Memory that traps cannot be considered inside a Rust allocation.

But please keep this issue focused on Miri, those questions of what Rust code can legally do are really better suited for the opsem Zulip or the UCG issue tracker.

RalfJung avatar Nov 11 '24 17:11 RalfJung

I think @nhusung is the right github handle? If not, I am sorry.^^ If yes, would be nice to record this in your rust-lang Zulip profile so people have a chance of pinging you here as well. :D

Yes, that’s the right handle, and I just updated my Zulip profile. Thanks for the note :D

Reserving address space with PROT_NONE,

Re-reading this, I don't think this can work.

Yes, this was one of the conclusions from the Zulip discussion linked in the initial issue comment. With PROT_READ | PROT_WRITE instead of PROT_NONE we would get a proper allocation (in Rust’s and LLVM’s terms), so we agreed that this is what is currently supported by Rust’s memory model. This issue is about supporting this in MIRI as well. For mapping with PROT_NONE and subsequent re-mapping, we would need deeper changes to the memory model of Rust (and also LLVM), if I understood it correctly. So that is beyond the issue here.

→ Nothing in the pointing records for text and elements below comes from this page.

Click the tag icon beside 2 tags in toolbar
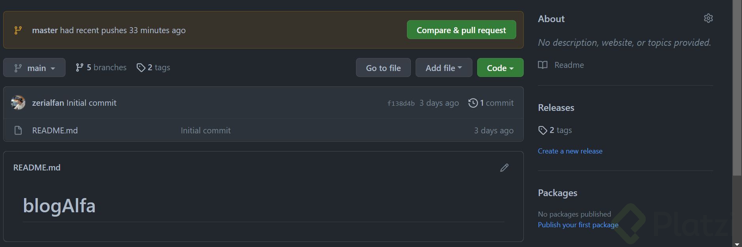pos(141,67)
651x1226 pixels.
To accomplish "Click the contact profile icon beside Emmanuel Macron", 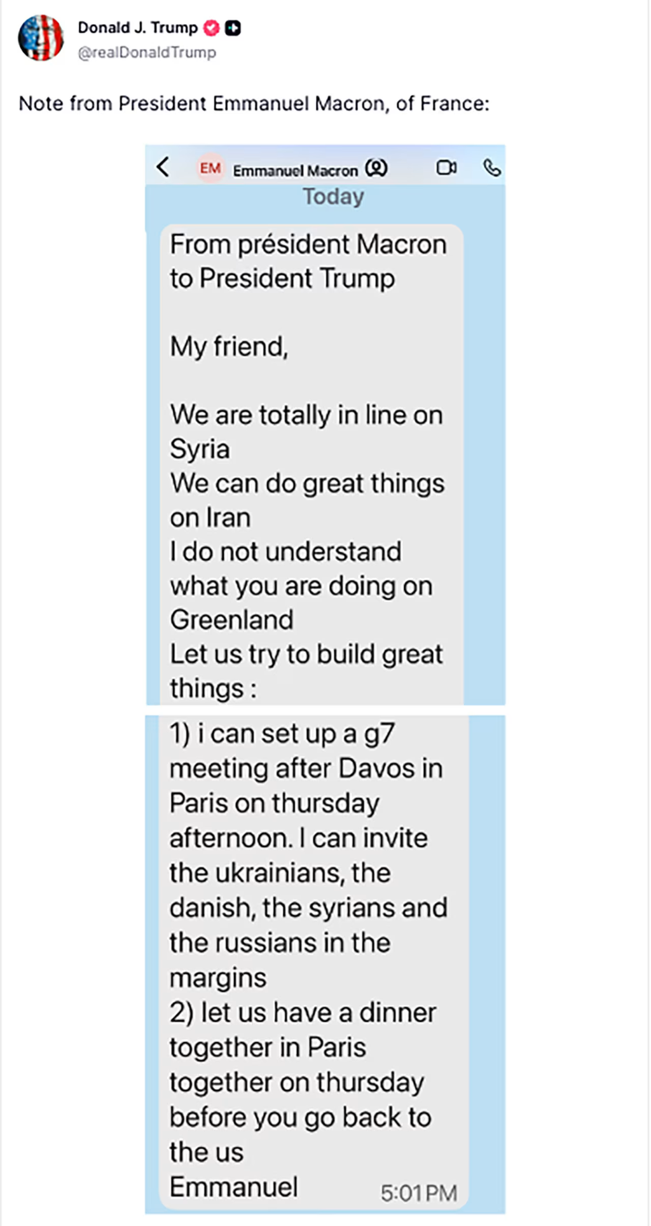I will coord(376,169).
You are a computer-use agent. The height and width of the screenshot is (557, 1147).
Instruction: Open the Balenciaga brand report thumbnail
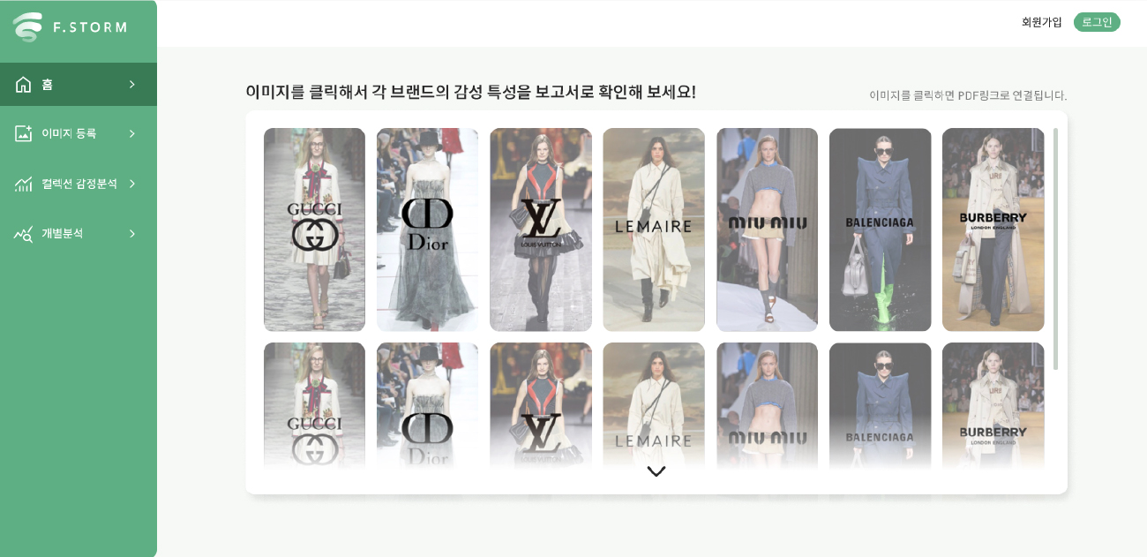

nhusung avatar Nov 12 '24 08:11 nhusung

FWIW LLVM now officially documents that allocations can grow, so we could document the same for Rust and also support that in Miri by mmap'ing more pages just at the end of an existing mmap allocation.

Partial munmap, or growing to the left, are still not supported and need further discussion since there are optimizations LLVM could be doing that would be broken by those operations.